Bilingual Buds Welcomes Educators from Shanghai
May 22, 2013Children Perform “Ballad of Mulan” in New York City
March 9, 2015By William Hennelly(China Daily USA)
Facebook founder Mark Zuckerberg addressed a Beijing audience in Mandarin last month. He has been studying a language spoken by 1.3 billion Chinese, and he's not alone. The study of Mandarin in the US is booming, WILLIAM HENNELLY reports from New York.
The pupils in teacher Zhang Shanshan's class at the Hudson Way Immersion School were asked what they needed to do to get more smiley faces on an assignment.
"Ting lao shi (listen to the teacher)," the mostly 4- to 5-year-olds answered uniformly in Mandarin with hardly any foreign accent.
Soon the class began to get noisy.
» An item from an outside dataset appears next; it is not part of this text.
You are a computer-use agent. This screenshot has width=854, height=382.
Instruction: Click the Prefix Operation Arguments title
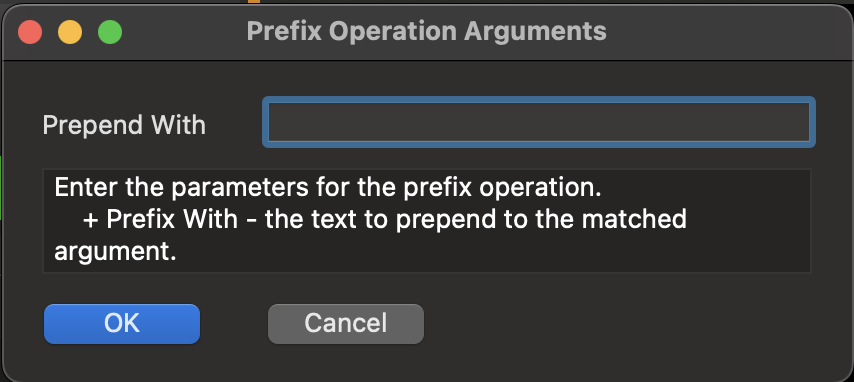tap(426, 31)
Sensing this, the teacher asked if she should erase some smiley faces off the blackboard, making the lesson longer.
"Bu" (no), the children replied.
"When I first taught this class, they didn't understand what the Chinese storybook was about," Zhang said. "But after two or three months, they can read many of the characters in it."
"By the time they are 9 or 10, if they turn their backs, you can't tell" whether they are native Chinese or not when speaking, said Elizabeth Willaum, a veteran language-immersion expert and director of Hudson Way. "Learning Chinese isn't just about marketability," she said. "When you learn a language, the culture opens to you."
Be it at the private Hudson Way school on Manhattan's Upper West Side or at public schools in Kentucky, Indiana and other states, the study of Mandarin in the United States is booming. In some cases, it is replacing Spanish, French or other languages that have long been more popular in US schools.
"We see a bump in enrollment in the languages of the countries that we see as economic competitors," said Marty Abbott, executive director of the American Council on the Teaching of Foreign Languages (ACTFL) in Alexandria, Virginia.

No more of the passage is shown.